Sur le dos de sa main gauche, François a noté, comme toujours, les horaires des marées. Dans un allemand parfait, ce fils d’une Allemande et d’un Normand accueille ses hôtes venus d’Allemagne et de Suisse. Âgé de 42 ans, il tient un hôtel avec sa femme de l’autre côté de la baie à Dragey-Ronthon et travaille également en tant que guide. Il passe 200 jours par an les pieds dans l’eau pour montrer aux vacanciers la nature de la baie et l’abbaye fortifiée sous des angles insolites. «Pour moi, la baie est un vaste terrain de jeu, mais elle permet aussi à l’âme et à l’esprit de s’élever», déclare François. Rien d’étonnant à cela, car un lieu de pèlerinage chrétien majeur veille sur elle. À la demande de l’archange Michel en personne, l’évêque Aubert von Avranches a fait bâtir une petite église sur le rocher au VIIIe siècle. Après l’installation de moines bénédictins sur le Mont, le chantier le plus complexe et le plus coûteux du Moyen Âge a débuté ici. Les pierres de granit utilisées pour la construction ont dû être acheminées par bateau depuis les îles Chausey distantes d’un kilomètre et littéralement empilées sur l’étroit îlot. Il a fallu 500 ans pour achever ce chef-d’œuvre roman et gothique.

 La montée est glissante, prévient François. En effet: sur les 50 premiers mètres, il faut faire preuve de concentration pour rester debout. Le fond marin fraîchement dégagé glisse comme du savon. Mais rapidement, le sol se fait plus stable et il est possible de regarder autour de soi. Cela en vaut la peine: d’un côté, l’horizon s’étend à perte de vue, de l’autre, l’imposant rocher et son abbaye se reflètent dans la vase. La fine flèche de l’abbaye surmontée de la silhouette de bronze de l’archange Michel se détache sur un ciel blafard. D’ici, impossible d’apercevoir les flots de touristes qui visitent habituellement le deuxième site le plus fréquenté après Paris. 
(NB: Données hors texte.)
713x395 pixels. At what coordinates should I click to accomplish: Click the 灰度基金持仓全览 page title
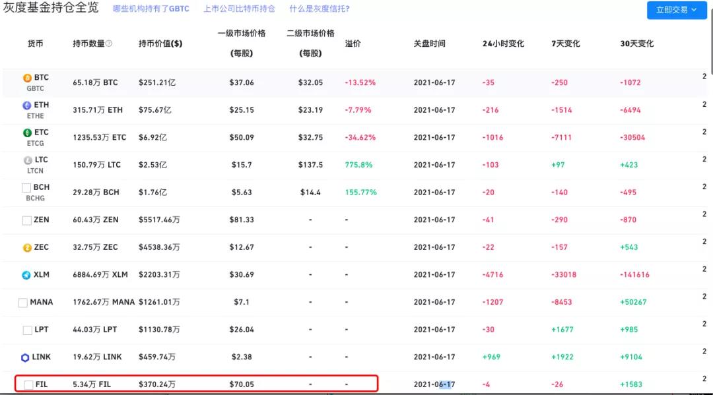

François identifie échassiers, huîtriers, colverts, pluviers et bécasseaux et pointe du doigt un balbuzard pêcheur dans le ciel. Il montre à son petit groupe la voie à emprunter pour franchir le premier des deux cours d’eau qui coulent en permanence dans la baie. Il sait précisément où traverser. Malgré tout, le courant rend l’opération difficile. Le cours d’eau pousse en direction de la mer disparue et il n’est pas simple de garder l’équilibre. De l’autre côté apparaît Tombelaine, l’île voisine inhabitée du Mont Saint-Michel. Autrefois, on a envisagé d’y bâtir un hôtel, mais c’est aujourd’hui une réserve ornithologique.
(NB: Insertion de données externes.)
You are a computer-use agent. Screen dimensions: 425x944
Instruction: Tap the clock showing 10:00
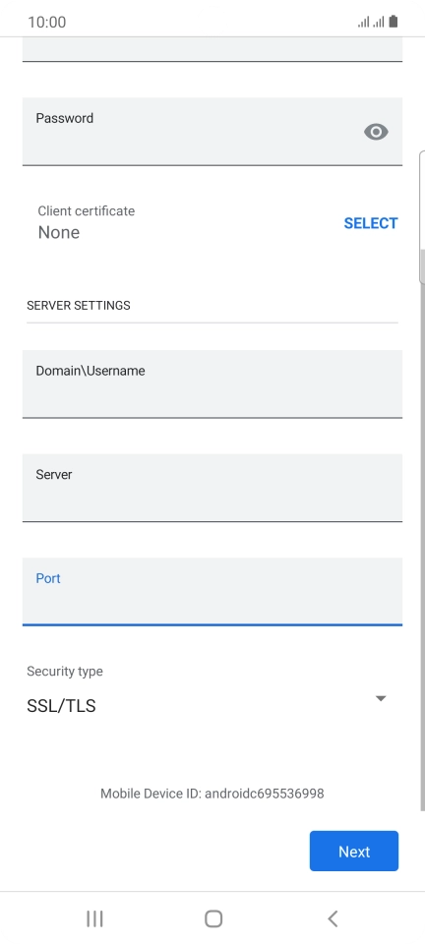47,23
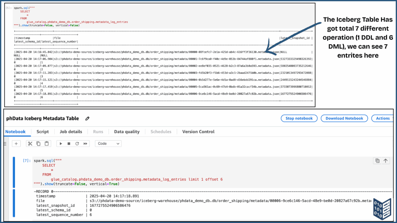The image size is (397, 223).
Task: Move cell up with arrow icon
Action: pyautogui.click(x=385, y=161)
Pour ses hôtes allemands, François déniche un ver de sable. «Les Allemands s’intéressent toujours aux vers de sable, c’est un sujet important le long de la Mer du Nord», explique-t-il avec un sourire espiègle. «Ici, on n’y prête pas du tout attention». Il reste un deuxième cours d’eau plus large à traverser. François cherche une zone plane et se lance le premier. Le courant est de nouveau fort mais, après quelques pas vaillants dans l’eau, nous arrivons de l’autre côté. Nous traversons alors un banc de sable, puis une eau agréablement tiède qui nous arrive aux chevilles. François raconte qu’il doit régulièrement sortir de la baie des randonneurs qui sont en retard ou qui se promènent seuls. La veille, il a croisé un couple qui partait en direction de la mer alors qu’il était déjà sur le retour avec son groupe. Il est parvenu à les convaincre de rebrousser chemin. François secoue la tête face à tant d’inconscience. 

Par le passé, les sables mouvants ont déjà coûté la vie à des pèlerins alors même que leur but était à portée de vue. François connaît les endroits où le sol est mou comme du beurre et nous montre à quelle vitesse on s’y enfonce. Heureusement, il sait aussi comment leur échapper: il se laisse tomber vers l’avant, puis dans le sens inverse. En quelques mouvements, le voilà libéré. Au bout de trois heures et sept kilomètres de marche, il ramène ses randonneurs sur le Mont. Couverts de vase grise jusqu’aux genoux, ils peuvent rejoindre la terre ferme.